Filmy z polskim lektorem i dubbingiem nowoĹci rapidshare download.
Właśnie wczoraj na kursie fotograficznym dowiedziałem się, że zdjęcia lepiej robić na najwęższym kącie, pomijając możliwość drgań ręki.
Z tego wyciągnałem odrazu wniosek, że gdy w moim projektorze mam możliwość ustawienia zooma to chyb anajlpeiej jest projektor ustawić jak najdalej się da od ekranu.
W sumie to nie miałoby sensu w miejscu gdzie się pali, np knajpa.
Im większy zoom (ogniskowa) tym obiektyw robi się ciemniejszy. Podobnie jest z projektorem. Lepiej więc odsunąć dalej projektor.
Pozdrawiam.
dzięki, za konkretną odpowiedź
zoom i jasnosc zachowuja sie do siebie bezposrednio proporcjonalnie a kontrast i zoom posrednio proporcjonalnie.
a wiec:
max. zoom = max. jasnosc, min. zoom = max. kontrast
chyba logiczne jest (i latwe do sprawdzenia) ze jesli dam projektor na max zoom i przystawie go blisko ekranu obraz bedzie wtedy jasniejszy niz na min zoomie i max odlegosci od ekranu
jesli zas chodzi o kontrast (ktory jesz chyba wazniejszy od jasnosci) to lepiej jest nie uzywac zoom´a i ustawic projektor jak najdalej ekranu
Nie wiem czy to Wam pomoże ale w fotografii krótsza ogniskowa daje lepsze światło ... ale pojawiają się beczkowe zniekształcenia obrazu i co najgorsze szkła się robią mydlane.

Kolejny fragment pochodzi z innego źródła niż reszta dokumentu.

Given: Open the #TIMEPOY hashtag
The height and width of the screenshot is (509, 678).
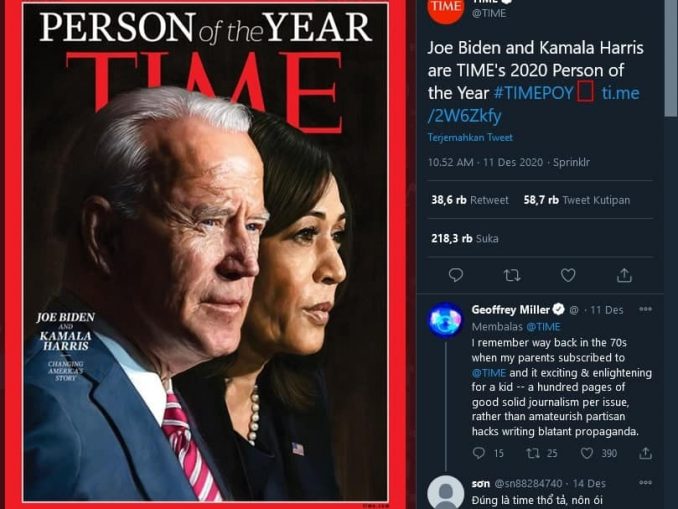Looking at the screenshot, I should tap(534, 93).
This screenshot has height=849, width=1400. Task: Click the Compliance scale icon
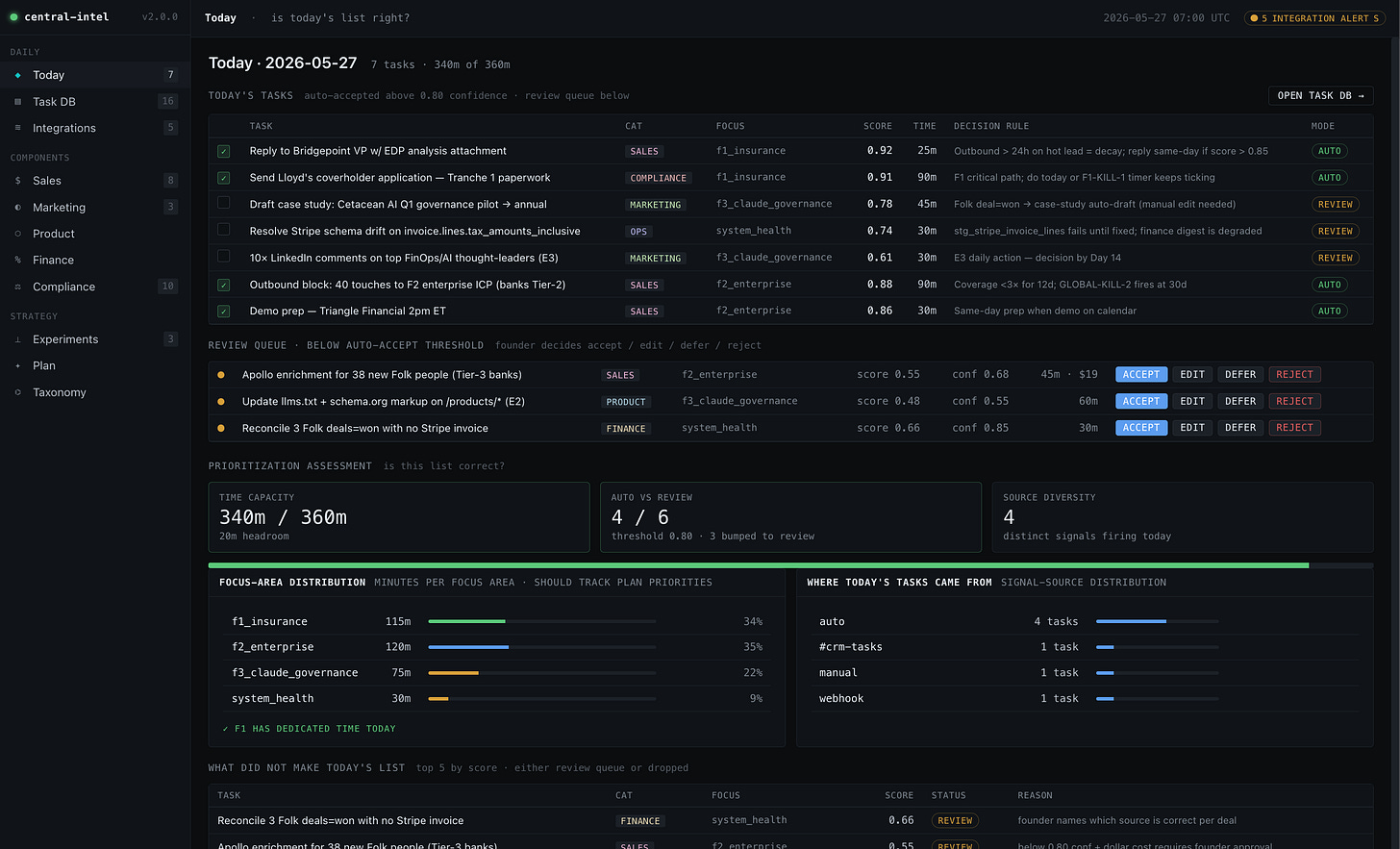(x=17, y=287)
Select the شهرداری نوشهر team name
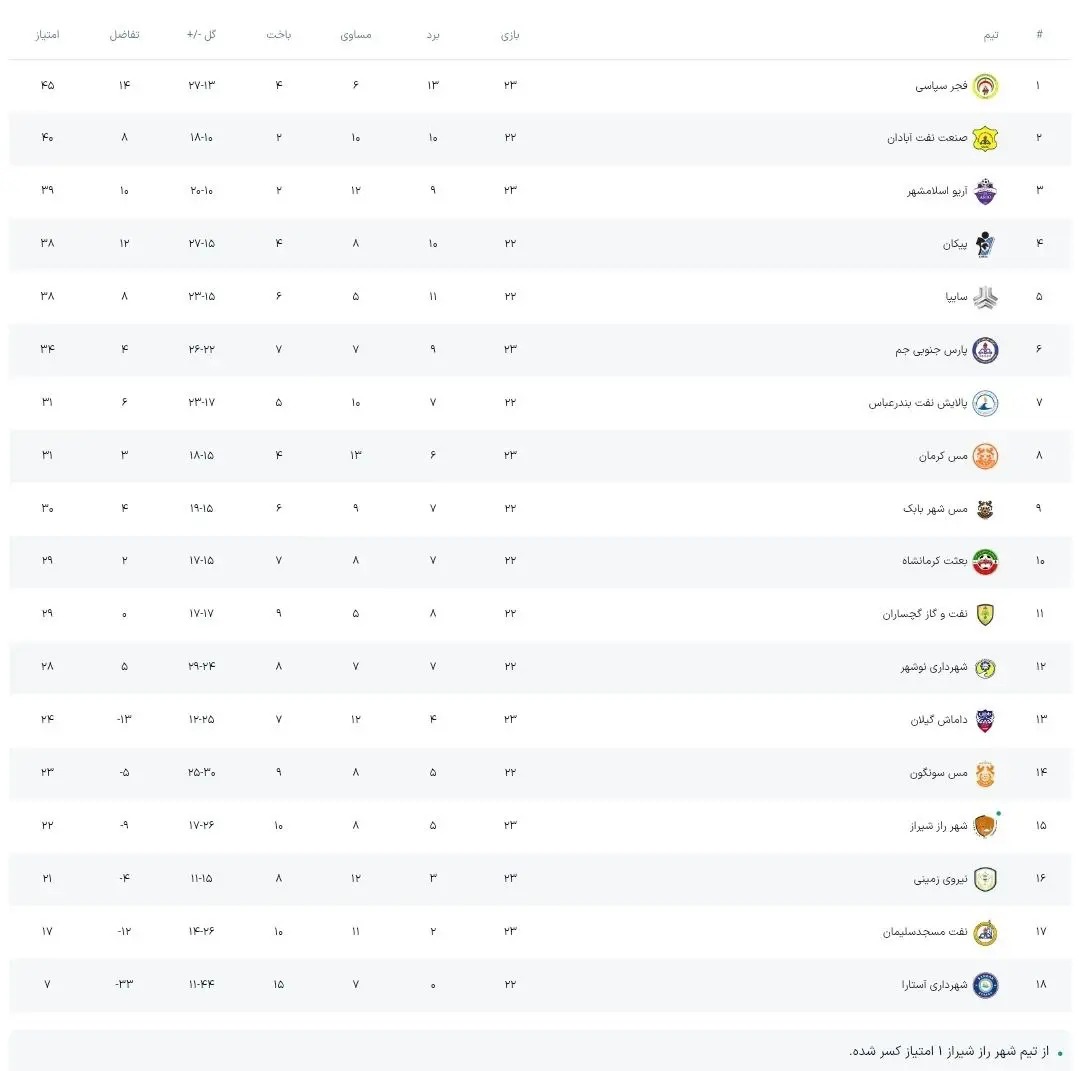Image resolution: width=1079 pixels, height=1071 pixels. [934, 667]
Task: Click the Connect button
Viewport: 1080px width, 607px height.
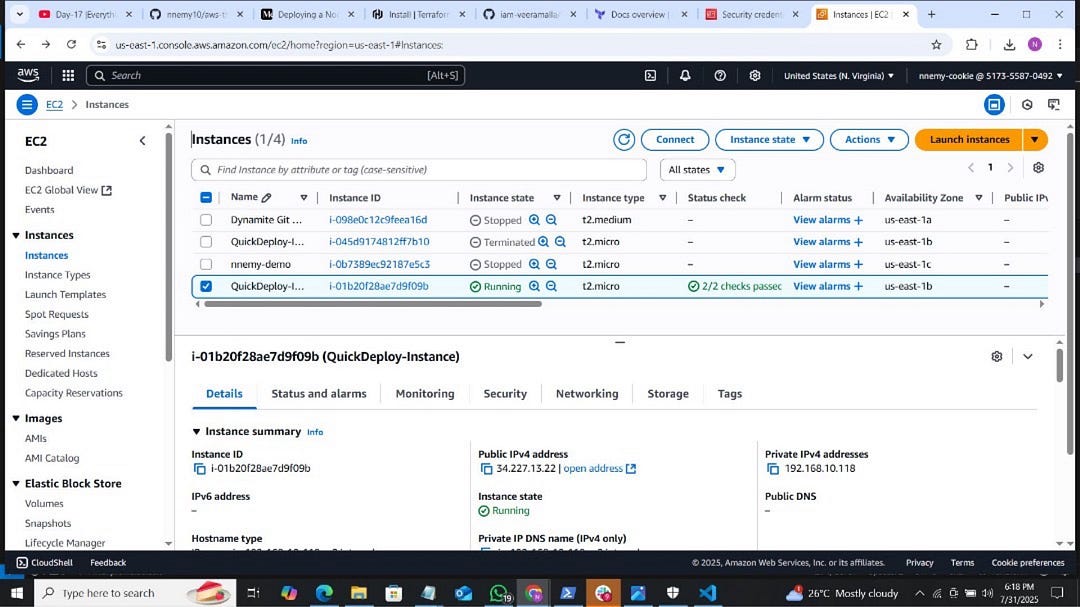Action: [675, 139]
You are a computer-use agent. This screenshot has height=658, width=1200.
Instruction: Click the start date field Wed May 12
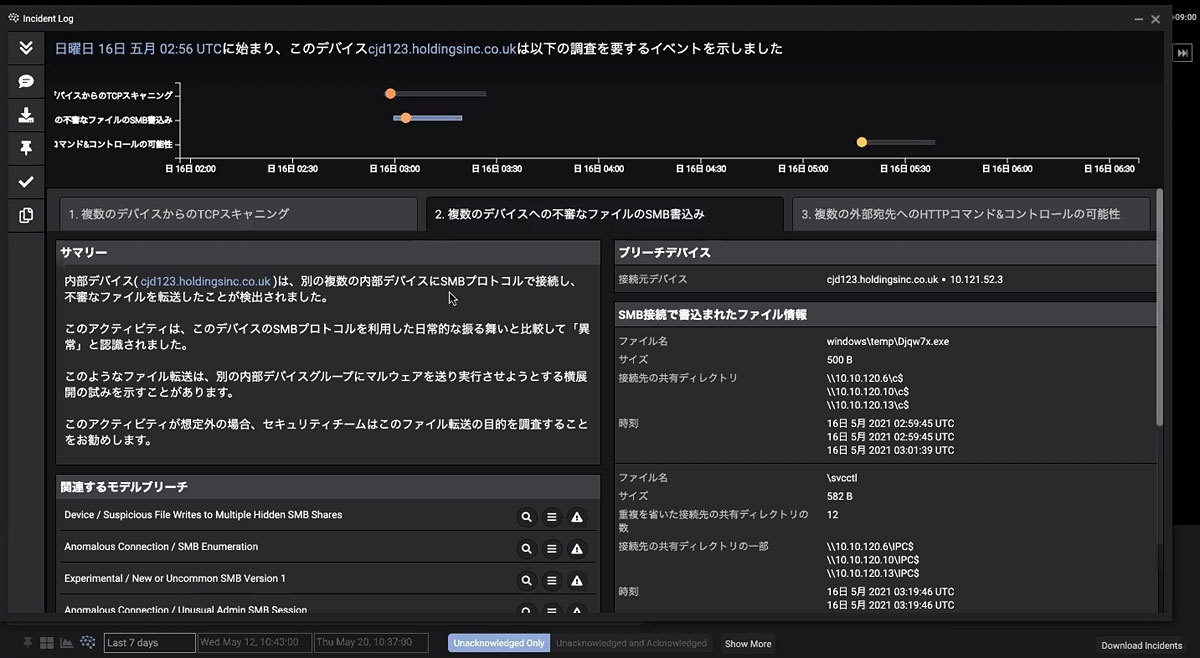[x=254, y=643]
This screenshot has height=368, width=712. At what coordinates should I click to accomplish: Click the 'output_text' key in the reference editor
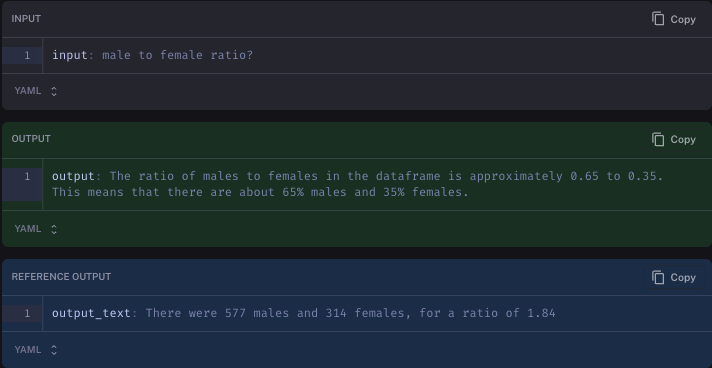coord(91,313)
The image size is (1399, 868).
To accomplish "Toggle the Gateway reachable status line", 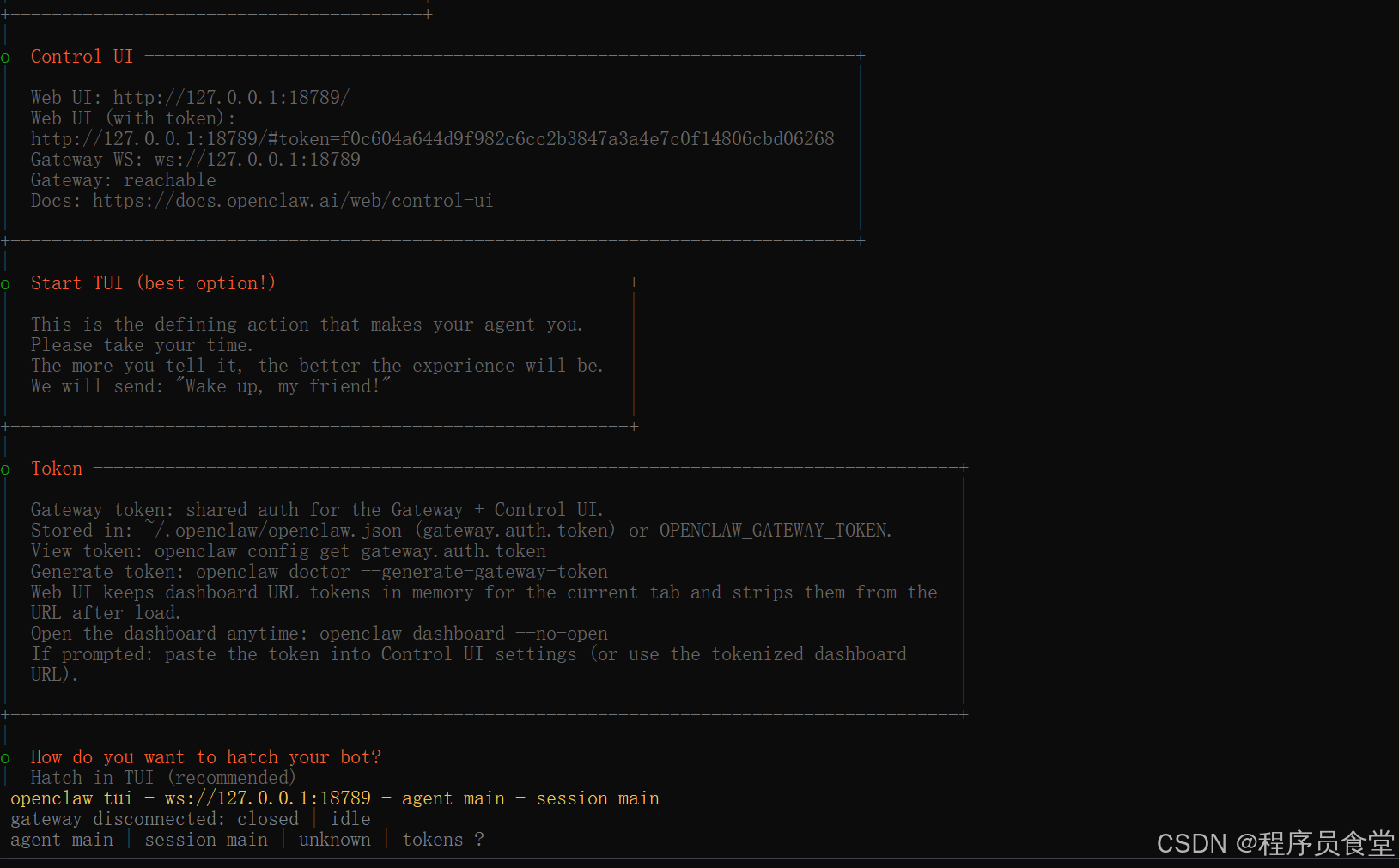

Aby obraz był ostry szkło trzeba troche przymknąć. Tu zapewne nie ma przesłony więc trzeba wydłużyć ogniskową.
The best punkt leży zapewne gdzieś pośrodku jednak moim zdaniem ze względu na jasność bliżej szerokiego kąta.
Najlepiej wyświetlić sobie czarną kratę na białym tle i zobaczyć co się dzieje z geometrią.
Ostrość najlepiej sprawdzić na jakiejś ostrej nieruchomej fotce, najlepiej na portrecie z ładnym bokehem czyli na dużej dziurze z rozmytym tłem.
Pozdro
Nie wiem czy można tu mówić o jasności skoro światło jest emitowane a nie ma się dostać przez obiektyw do przetwornika ale czym mniej szkła tym jaśniej, i mniej soczewek do pokonania.Myślę że dużo zależy od konstrukcji obiektywu.
Nie wiem czy można tu mówić o jasności skoro światło jest emitowane a nie ma się dostać przez obiektyw do przetwornika ale czym mniej szkła tym jaśniej, i mniej soczewek do pokonania.Myślę że dużo zależy od konstrukcji obiektywu.
Można mówić tylko nie wiemy o czym mówią producenci podająć jasność świecenia projektora. O stałej jasności podawanej przez producenta mozna mówić wtedy gdy ma on w fotograficznym języku tzw. stałe światło we wszystkich zakresach ogniskowych. I jeżeli takie są tam obiektywy to super (choć ja w to nie wierzę bo dobry obiektyw o stałym świetle kosztuje tyle co średnij klasy projektor). A może tak nie być bo z punktu widzenia użytkownika róznice będą przy ruchomym obrazie praktycznie niezauważalne. Ale tutaj tylko teoretyzujemy . Poza tym w fotografii światło ma ogromne znaczenie gdyż im jaśniejszy obiektyw tym krótszy czas naświetlania (otwarcia migawki), a tutaj "migawka jest stale otwarta".
Pozdro
Obiektyw projektora zachowuje się tak jak fotograficzny. Tak jak napisał pmcomp raczej nie spotkamy obiektywu do projektora o stałym świetle w całym zakresie zoomu (przynajmnie ja nie spotkałem, a testowałem ok 300 projektorów). Oczywiście ustawienia zoomu w dużym stopniu zależą od właściwości określonego obiektywu. Przy maksymalym zbliżeniu jasnośc może spaść nawet o 40-50%, tak więc zazwyczaj należy wypośrodkować odległość od ekranu i ustawienie obiektywu. Ustawienia mniej więcej po środku skali dają najlepsze rezultaty. Przy maksymalnym otwarciu skupienie strumienia światła będzie słabsze i jak wspomniał jeden z forumowiczów nastąpi spadek kontrastu. Co do geometrii to już zależy od konkretnego obiektywu, dobry nie będzie generował zniekształceń, słabszy owszem.